§ **What is needed**
Write down every entry once more, exactly as it reads.

[Pixel coordinate grounding data]
++++++

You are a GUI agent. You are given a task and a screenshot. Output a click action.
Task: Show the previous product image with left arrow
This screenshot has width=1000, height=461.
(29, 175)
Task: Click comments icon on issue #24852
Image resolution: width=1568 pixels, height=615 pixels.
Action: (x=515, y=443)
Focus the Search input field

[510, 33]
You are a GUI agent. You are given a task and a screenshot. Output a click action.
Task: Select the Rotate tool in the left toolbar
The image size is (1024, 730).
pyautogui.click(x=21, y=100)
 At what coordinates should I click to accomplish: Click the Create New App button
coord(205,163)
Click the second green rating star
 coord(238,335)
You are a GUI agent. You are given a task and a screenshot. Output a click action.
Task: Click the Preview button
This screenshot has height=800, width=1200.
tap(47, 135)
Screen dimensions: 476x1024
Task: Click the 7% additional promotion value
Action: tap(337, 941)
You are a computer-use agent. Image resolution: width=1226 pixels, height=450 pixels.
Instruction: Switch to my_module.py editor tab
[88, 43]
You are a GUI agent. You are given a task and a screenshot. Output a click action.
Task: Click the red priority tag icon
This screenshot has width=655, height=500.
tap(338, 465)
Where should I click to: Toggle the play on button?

++++++

§ **Exercise solution**
You are a GUI agent. You are given a task and a screenshot. Output a click action.
Task: Show the previous product image with left arrow
This screenshot has width=1000, height=461.
(29, 175)
Task: Click comments icon on issue #24852
Image resolution: width=1568 pixels, height=615 pixels.
Action: (x=515, y=443)
Focus the Search input field

[510, 33]
You are a GUI agent. You are given a task and a screenshot. Output a click action.
Task: Select the Rotate tool in the left toolbar
The image size is (1024, 730).
pyautogui.click(x=21, y=100)
 At what coordinates should I click to accomplish: Click the Create New App button
coord(205,163)
Click the second green rating star
 coord(238,335)
You are a GUI agent. You are given a task and a screenshot. Output a click action.
Task: Click the Preview button
This screenshot has height=800, width=1200.
tap(47, 135)
Screen dimensions: 476x1024
Task: Click the 7% additional promotion value
Action: tap(337, 941)
You are a computer-use agent. Image resolution: width=1226 pixels, height=450 pixels.
Instruction: Switch to my_module.py editor tab
[88, 43]
You are a GUI agent. You are given a task and a screenshot. Output a click action.
Task: Click the red priority tag icon
This screenshot has width=655, height=500.
tap(338, 465)
Where should I click to: Toggle the play on button?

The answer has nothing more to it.